## [WHAT IS BEING ASKED]
From the line with "The height and width of the screenshot is (768, 564)." through the line with "Open the SMTP Settings menu label", repeat the entries verbatim, both end lines included, and add nothing.

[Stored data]
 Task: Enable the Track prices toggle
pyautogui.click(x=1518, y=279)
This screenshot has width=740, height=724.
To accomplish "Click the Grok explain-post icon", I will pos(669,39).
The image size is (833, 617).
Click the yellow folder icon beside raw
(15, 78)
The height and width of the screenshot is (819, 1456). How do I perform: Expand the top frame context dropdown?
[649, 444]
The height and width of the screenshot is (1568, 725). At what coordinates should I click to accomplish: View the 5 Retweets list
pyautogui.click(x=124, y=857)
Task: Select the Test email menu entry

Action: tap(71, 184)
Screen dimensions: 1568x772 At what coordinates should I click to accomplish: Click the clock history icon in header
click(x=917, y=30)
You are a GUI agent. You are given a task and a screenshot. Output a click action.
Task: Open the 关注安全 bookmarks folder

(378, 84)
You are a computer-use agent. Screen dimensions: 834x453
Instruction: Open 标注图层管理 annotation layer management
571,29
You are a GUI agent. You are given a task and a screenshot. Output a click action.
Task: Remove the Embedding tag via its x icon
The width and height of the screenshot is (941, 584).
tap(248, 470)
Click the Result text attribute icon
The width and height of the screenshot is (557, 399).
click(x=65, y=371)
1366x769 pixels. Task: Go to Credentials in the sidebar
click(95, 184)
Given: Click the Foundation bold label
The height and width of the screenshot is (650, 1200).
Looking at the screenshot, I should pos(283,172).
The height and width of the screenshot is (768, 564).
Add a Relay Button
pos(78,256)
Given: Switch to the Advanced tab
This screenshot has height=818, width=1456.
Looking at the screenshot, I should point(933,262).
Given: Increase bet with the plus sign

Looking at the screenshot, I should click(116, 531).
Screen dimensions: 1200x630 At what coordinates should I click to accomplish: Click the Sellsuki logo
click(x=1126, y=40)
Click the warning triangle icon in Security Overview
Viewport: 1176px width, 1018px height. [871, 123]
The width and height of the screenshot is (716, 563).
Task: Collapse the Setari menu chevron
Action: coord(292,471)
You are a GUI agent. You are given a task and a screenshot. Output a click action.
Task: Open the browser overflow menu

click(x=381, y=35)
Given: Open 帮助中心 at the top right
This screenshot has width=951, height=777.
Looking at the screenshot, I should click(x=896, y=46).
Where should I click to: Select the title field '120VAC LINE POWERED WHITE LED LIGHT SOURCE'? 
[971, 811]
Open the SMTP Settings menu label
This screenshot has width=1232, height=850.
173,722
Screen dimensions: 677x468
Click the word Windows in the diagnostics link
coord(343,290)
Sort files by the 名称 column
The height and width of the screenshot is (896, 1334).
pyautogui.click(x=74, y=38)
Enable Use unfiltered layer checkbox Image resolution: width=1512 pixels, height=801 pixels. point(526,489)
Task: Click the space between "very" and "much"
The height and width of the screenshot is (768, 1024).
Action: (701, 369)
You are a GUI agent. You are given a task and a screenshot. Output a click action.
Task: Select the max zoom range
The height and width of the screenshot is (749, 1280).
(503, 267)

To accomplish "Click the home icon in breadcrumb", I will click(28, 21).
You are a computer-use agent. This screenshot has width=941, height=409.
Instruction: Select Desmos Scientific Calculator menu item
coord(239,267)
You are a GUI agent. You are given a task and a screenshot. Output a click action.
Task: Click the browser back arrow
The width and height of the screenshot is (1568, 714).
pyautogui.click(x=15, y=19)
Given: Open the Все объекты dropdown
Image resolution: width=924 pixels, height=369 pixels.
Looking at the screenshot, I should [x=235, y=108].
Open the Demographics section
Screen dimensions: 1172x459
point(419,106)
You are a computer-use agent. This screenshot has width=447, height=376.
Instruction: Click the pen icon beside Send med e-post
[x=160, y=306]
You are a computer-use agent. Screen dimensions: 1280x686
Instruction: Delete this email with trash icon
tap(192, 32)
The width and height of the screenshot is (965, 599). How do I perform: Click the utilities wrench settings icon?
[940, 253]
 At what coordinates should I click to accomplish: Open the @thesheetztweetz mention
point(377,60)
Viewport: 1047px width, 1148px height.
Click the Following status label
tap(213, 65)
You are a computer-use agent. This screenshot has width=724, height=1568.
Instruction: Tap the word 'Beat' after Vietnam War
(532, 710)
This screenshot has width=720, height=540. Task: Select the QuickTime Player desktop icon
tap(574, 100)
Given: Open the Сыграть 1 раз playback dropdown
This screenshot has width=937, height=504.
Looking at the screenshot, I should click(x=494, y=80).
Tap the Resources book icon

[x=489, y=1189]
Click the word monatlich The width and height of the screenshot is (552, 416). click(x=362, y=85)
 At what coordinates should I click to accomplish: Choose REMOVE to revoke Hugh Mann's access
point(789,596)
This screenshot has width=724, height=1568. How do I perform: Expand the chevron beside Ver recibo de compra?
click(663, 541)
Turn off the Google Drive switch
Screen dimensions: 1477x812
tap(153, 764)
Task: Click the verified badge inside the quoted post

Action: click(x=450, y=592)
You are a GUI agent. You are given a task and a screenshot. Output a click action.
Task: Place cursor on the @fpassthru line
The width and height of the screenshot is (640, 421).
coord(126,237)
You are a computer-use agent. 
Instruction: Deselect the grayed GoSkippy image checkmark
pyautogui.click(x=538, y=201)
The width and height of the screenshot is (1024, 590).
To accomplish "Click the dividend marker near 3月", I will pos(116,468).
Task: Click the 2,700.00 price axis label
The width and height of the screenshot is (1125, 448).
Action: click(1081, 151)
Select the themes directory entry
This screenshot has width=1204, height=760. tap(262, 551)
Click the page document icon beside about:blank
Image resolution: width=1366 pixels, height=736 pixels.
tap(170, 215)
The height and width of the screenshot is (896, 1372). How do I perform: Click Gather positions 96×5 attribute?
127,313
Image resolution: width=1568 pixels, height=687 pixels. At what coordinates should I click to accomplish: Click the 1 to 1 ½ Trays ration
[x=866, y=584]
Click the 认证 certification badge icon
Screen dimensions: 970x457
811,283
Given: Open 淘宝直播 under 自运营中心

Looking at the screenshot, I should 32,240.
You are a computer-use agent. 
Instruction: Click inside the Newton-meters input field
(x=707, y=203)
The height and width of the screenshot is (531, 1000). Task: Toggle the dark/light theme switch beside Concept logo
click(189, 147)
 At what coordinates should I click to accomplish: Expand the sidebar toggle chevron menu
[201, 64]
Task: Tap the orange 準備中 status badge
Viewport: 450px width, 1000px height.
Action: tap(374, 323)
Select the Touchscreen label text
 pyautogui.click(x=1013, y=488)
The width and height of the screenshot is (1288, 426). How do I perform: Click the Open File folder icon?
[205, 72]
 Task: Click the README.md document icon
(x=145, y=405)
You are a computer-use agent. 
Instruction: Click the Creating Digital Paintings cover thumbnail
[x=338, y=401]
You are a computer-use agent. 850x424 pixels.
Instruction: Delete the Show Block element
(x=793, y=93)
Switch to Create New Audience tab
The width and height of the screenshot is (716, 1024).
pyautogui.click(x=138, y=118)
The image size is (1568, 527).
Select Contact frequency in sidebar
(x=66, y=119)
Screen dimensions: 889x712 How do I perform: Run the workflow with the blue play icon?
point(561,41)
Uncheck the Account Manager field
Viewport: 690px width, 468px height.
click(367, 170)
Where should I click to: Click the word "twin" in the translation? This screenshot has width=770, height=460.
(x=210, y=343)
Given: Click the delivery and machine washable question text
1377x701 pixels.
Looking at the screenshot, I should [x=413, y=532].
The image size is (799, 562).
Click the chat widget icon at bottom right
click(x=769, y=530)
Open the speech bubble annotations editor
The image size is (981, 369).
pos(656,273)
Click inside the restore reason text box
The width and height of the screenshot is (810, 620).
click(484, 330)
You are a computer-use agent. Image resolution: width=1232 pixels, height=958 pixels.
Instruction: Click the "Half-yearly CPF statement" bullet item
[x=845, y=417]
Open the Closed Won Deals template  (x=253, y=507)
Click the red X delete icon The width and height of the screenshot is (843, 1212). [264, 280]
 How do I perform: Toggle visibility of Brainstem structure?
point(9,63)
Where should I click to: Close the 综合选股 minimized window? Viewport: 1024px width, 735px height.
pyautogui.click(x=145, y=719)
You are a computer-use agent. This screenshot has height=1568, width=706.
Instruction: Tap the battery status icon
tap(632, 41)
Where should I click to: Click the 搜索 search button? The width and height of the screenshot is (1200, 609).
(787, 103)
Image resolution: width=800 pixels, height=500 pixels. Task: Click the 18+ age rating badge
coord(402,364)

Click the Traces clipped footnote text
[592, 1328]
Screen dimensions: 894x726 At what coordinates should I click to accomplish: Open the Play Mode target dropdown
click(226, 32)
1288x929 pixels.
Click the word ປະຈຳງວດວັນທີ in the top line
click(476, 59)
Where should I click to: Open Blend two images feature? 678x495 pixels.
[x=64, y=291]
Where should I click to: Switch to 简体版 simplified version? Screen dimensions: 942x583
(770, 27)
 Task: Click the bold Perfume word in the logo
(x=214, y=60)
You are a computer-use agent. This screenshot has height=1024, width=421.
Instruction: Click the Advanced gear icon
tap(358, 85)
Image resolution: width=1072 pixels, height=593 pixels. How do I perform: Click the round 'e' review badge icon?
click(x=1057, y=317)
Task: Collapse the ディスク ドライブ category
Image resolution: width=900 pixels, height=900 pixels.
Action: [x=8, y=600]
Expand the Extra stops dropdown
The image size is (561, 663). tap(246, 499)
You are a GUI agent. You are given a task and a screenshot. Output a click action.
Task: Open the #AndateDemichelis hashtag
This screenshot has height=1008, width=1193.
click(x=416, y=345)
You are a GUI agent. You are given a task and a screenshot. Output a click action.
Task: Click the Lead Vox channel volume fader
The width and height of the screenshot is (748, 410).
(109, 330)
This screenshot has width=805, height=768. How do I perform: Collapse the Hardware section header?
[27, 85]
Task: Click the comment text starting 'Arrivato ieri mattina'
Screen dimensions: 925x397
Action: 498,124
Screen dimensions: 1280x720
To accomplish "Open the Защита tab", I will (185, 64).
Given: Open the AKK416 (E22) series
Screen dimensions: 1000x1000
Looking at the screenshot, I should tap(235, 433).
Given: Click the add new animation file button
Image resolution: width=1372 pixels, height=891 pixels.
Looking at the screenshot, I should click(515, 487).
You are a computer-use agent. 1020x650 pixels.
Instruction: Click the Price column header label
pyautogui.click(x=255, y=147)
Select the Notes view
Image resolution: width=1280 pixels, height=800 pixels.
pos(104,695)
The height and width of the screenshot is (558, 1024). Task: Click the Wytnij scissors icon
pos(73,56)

## [THE COMPLETED TASK]
The height and width of the screenshot is (768, 564).
Add a Relay Button
pos(78,256)
Given: Switch to the Advanced tab
This screenshot has height=818, width=1456.
Looking at the screenshot, I should point(933,262).
Given: Increase bet with the plus sign

Looking at the screenshot, I should click(116, 531).
Screen dimensions: 1200x630 At what coordinates should I click to accomplish: Click the Sellsuki logo
click(x=1126, y=40)
Click the warning triangle icon in Security Overview
Viewport: 1176px width, 1018px height. [871, 123]
The width and height of the screenshot is (716, 563).
Task: Collapse the Setari menu chevron
Action: coord(292,471)
You are a GUI agent. You are given a task and a screenshot. Output a click action.
Task: Open the browser overflow menu

click(x=381, y=35)
Given: Open 帮助中心 at the top right
This screenshot has width=951, height=777.
Looking at the screenshot, I should click(x=896, y=46).
Where should I click to: Select the title field '120VAC LINE POWERED WHITE LED LIGHT SOURCE'? 
[971, 811]
Open the SMTP Settings menu label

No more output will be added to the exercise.